Bu durum, psikolojik desteğe ulaşabilirlik ve sürdürülebilirlik açısından hayatlarımızı kolaylaştırmaktadır. Günümüzün yoğun tempolu hayatlarında, gerek zamandan tasarruf etmek, gerek şehir ya da ülke değişikliklerinde anadilini konuşabilen bir profesyonele ulaşabilmek amacıyla çevrimiçi terapiler yeni çözümler getirmektedir. En belirgin olarak da, içinden geçmekte olduğumuz pandemi süreci ile birlikte bulaş riskini azaltmak açısından çevrimiçi terapiler çok daha önemli bir işlev kazanmıştır. Salgın önlemleri açısından; sosyal mesafeyi koruyabilmek adına birçok danışan ve terapist, aynı odada değil, gizliliğin olduğu aynı çevrimiçi uygulamalarda buluşmayı tercih etmiştir.

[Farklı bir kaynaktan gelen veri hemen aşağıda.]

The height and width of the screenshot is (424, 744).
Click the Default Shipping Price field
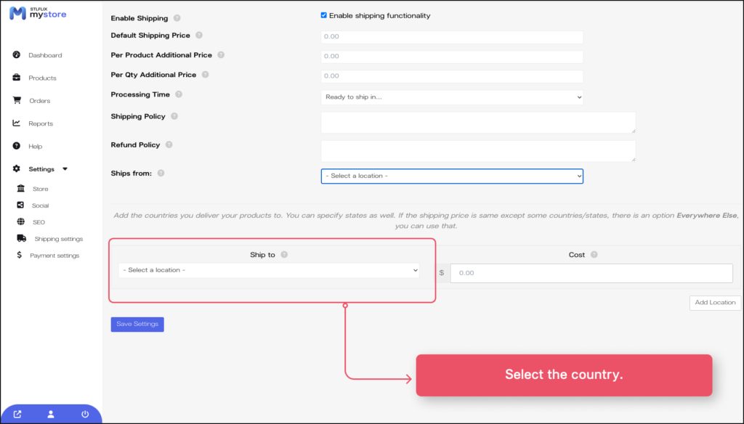coord(452,36)
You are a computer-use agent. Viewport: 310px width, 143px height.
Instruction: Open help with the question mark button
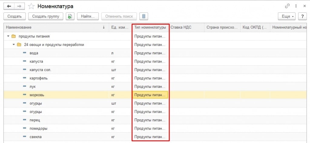(x=302, y=16)
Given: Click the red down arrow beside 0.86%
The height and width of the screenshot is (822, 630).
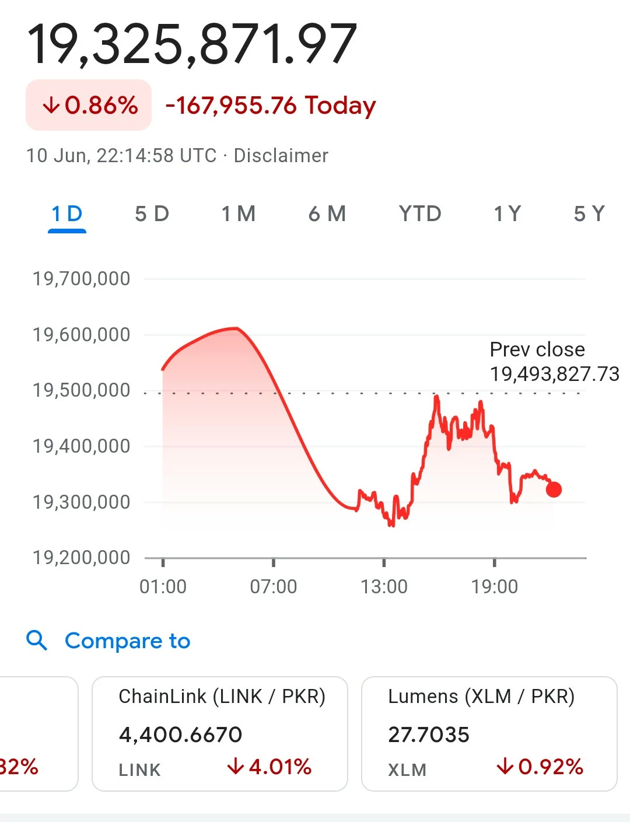Looking at the screenshot, I should [x=51, y=106].
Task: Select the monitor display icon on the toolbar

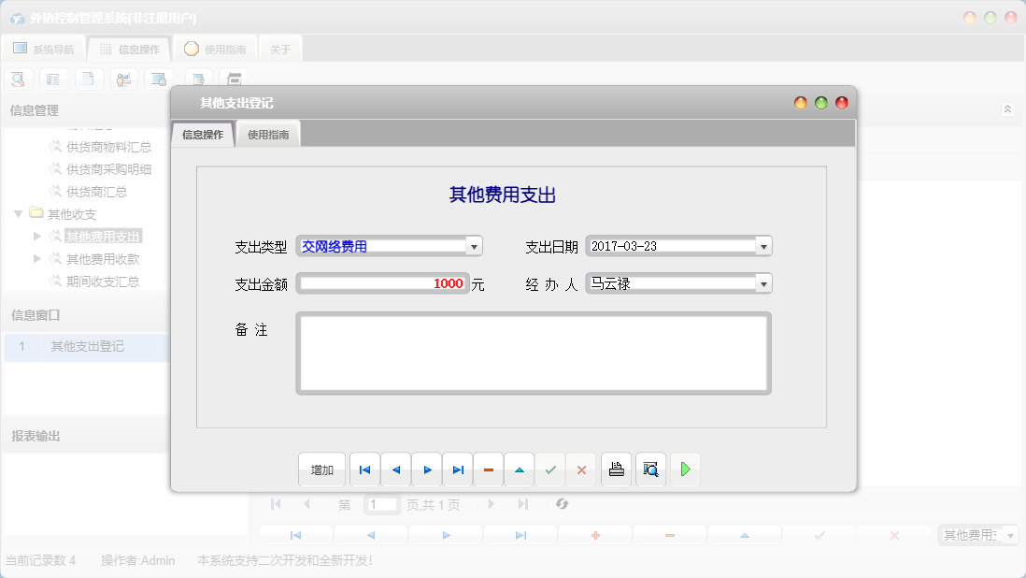Action: [x=158, y=79]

Elbette psikoterapinin birçok çalışma ilkesi çevrimiçi terapiler için de geçerlidir. Hem danışan hem de terapist, rahatsız edilmeyecekleri, dikkatlerinin dağılmayacağı, sessiz bir ortamda terapi görüşmesine katılmalıdır. Danışan, bulunduğu ortamda kendini güvende hissedebilmelidir. Bunun dışında terapinin zamanı, sıklığı, gizliliği gibi temel ilkeler çevrimiçi terapide de geçerli olacaktır. Terapi odasında da, çevrimiçi terapide olduğu gibi gizlilik ilkesi tüm şartlarıyla geçerlidir. Görüşmeler, izin alınmadan başka kişilerle kesinlikle paylaşılmaz. Danışan da terapist de izin almadan ses ya da görüntü kaydı alamaz. Terapist, çevrimiçi görüşmeyi uygun bulmadığı takdirde danışanı yüz yüze görüşeceği bir uzmana ya da psikiyatriste yönlendirebilir.